HSE cuts threaten your safety at work

The safety of workers in the UK is being put at risk as a funding crisis in the Health and Safety Executive (HSE) threatens to bring the organisation to its knees, warns Prospect.



The union that represents 1,750 inspectors, scientists and other professionals in HSE has condemned the government’s decision to slash the executive’s budget which will cut to the heart of its role to ensure workplace safety.

Its grim message to the UK’s 27 million workforce that the cuts to HSE threaten their safety at work has been issued on this year’s Workers Memorial Day, (April 28) held to mark those employees killed by their work.

Plans to reduce spending in 2003-04 have led to HSE being told to make 5% cuts across all departments by October, with the result that 50 inspectors due to leave in the next year will not be replaced. HSE has refused to rule out compulsory redundancies.

The impact will hit frontline staff in the Field Operations Division (FOD) hardest as, in addition to the 5%, FOD needs to recoup £1.3m it was encouraged to spend over baseline in the last financial year in order to recruit.

Prospect members are alarmed at the impact the loss of these posts will have on workplace safety – 50 inspectors carry out around 10,000 inspections and investigations per year.

The TUC has also condemned the government for slashing HSE’s funding while "squandering billions on compensation" to employees. The UK’s bill for compensating victims of accidents at work presently costs eight times the HSE’s annual budget.

The dire shortfall means that in order to meet the cuts, HSE is:

  • freezing inspector and specialist recruitment even though figures for 1999-2000 reveal a 34% increase in work-related deaths
  • rationing technical training for inspectors to enable them to tackle workplace crime
  • leaving many posts unfilled thereby increasing the demands placed on other staff.
Inspectors also fear that the cuts in frontline inspectors will lead to inspection work being downgraded and undertaken by untrained staff, with the risk that safety faults would be overlooked.

Steven Kay, chair of Prospect’s HSE branch, said: "HSE have reached a position where its ability to fulfil its mission statement – ‘to ensure that risks to people’s health and safety from work activities is properly controlled’ – is in doubt.

"Workers expect to see their workplaces inspected by qualified experienced staff. The loss of 50 inspectors will clearly lead to fewer inspections and investigations."

Other HSE departments also face a cash crisis. The Railway Inspectorate has only just received an extra £4m necessary to meet the work identified in the Cullen report into the Ladbroke Grove rail crash and this will run out in two years; while the Hazardous Installations Division is struggling to undertake anything other than chargeable work and inspectors are being drained from FOD to do more work as a result.

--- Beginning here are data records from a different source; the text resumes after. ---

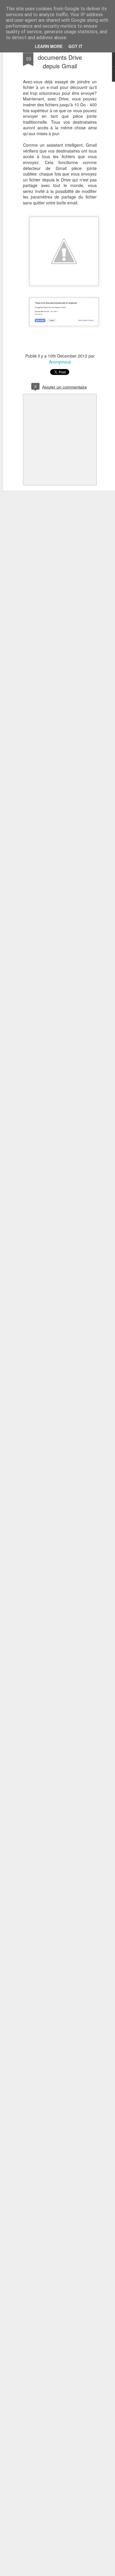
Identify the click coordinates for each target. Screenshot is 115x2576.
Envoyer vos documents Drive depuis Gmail (60, 57)
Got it (75, 46)
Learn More (49, 46)
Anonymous (60, 362)
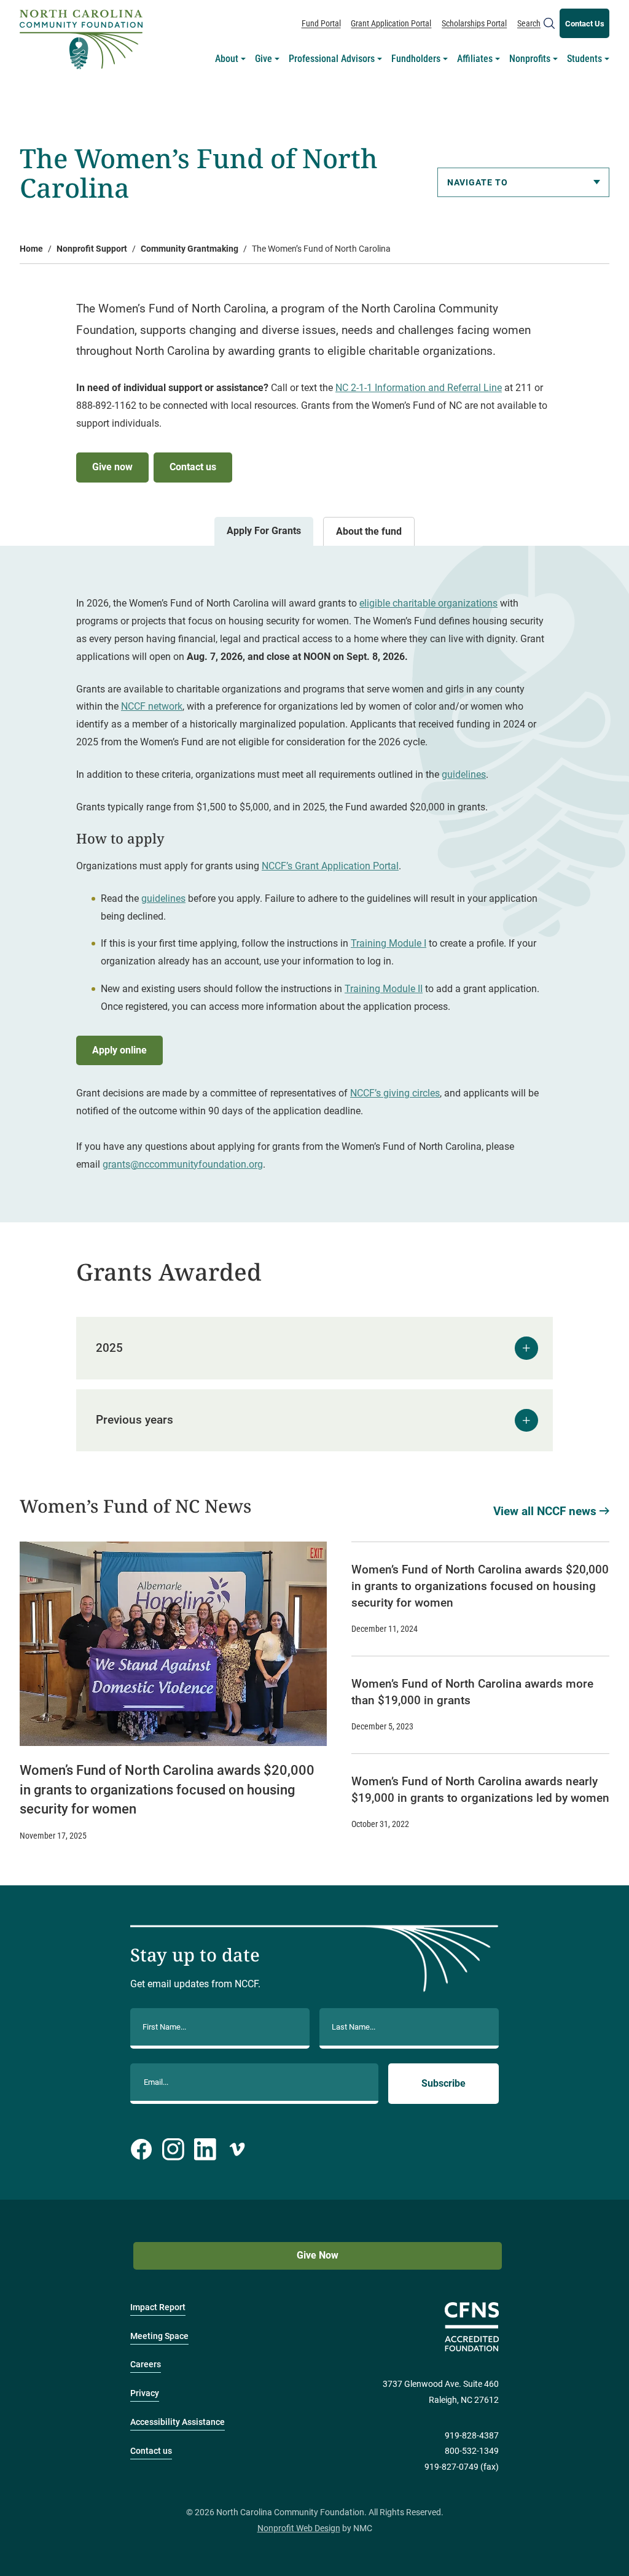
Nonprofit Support (92, 249)
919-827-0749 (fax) (461, 2467)
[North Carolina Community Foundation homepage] (81, 39)
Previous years (134, 1420)
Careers (145, 2364)
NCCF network (151, 706)
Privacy (144, 2393)
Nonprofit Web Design (298, 2528)
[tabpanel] (314, 884)
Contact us (193, 467)
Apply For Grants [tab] (264, 531)
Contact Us (584, 23)
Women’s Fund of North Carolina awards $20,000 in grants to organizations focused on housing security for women (167, 1789)
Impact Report (158, 2307)
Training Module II (384, 989)
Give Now (317, 2255)
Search (529, 23)
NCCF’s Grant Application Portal (330, 866)
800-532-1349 (472, 2451)
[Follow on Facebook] (141, 2149)
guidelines (464, 774)
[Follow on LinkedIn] (205, 2149)
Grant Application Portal (391, 23)
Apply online (119, 1050)
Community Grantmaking (189, 249)
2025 (109, 1348)
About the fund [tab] (369, 531)
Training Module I (388, 943)
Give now (112, 467)
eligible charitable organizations (428, 603)
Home (31, 249)
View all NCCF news (544, 1511)
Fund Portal (321, 23)
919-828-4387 (472, 2436)
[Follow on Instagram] (173, 2149)
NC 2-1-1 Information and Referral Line (418, 388)
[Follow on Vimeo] (237, 2149)
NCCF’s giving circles (395, 1093)
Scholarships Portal (474, 23)
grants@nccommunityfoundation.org (183, 1164)
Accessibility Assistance (177, 2422)
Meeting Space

These latest cuts come only a year after Prospect launched a campaign highlighting how years of insufficent funding for the executive meant many workplaces had escaped inspection for years on end.

In its campaign, Prospects for Safety, the union called for an additional £35m a year to double the number of safety inspectors and ensure workplaces are inspected at least every five years. Currently, employers can expect to be visited once every 10-15 years, if at all.

Richard Hardy, Prospect negotiator for HSE, said: "Safety inspectors were initially encouraged when the government launched its Revitalising Health and Safety strategy in 2000. Our campaign was for a small annual investment, but one which would save the economy billions of pounds and many individuals the misery of poor health.

"Three years later, it is clear that the 2004 targets for reducing work-related accidents and ill health will not be met and the Executive faces another cost-cutting exercise. This is the opposite of joined-up government."

The union will be raising the issues facing HSE in meetings with ministers in the near future.

Notes

HSE’s annual budget for 2002/03 is £258m, but under the spending review plans no allowance has been made for inflation or other increasing costs over the next three years. These will leave HSE with a 10 per cent drop in funding – (£262m for 2004 and 2005 and £260m for 2006)

The compensation budget totals around £2 billion a year (65% paid out in compensation court cases and 35% paid by the state in industrial injuries benefit).

Prospect represents HSE safety inspectors, including factories, mines, nuclear, rail, chemicals, construction, off-shore and agriculture inspectors as well as scientists and other professional and technical staff.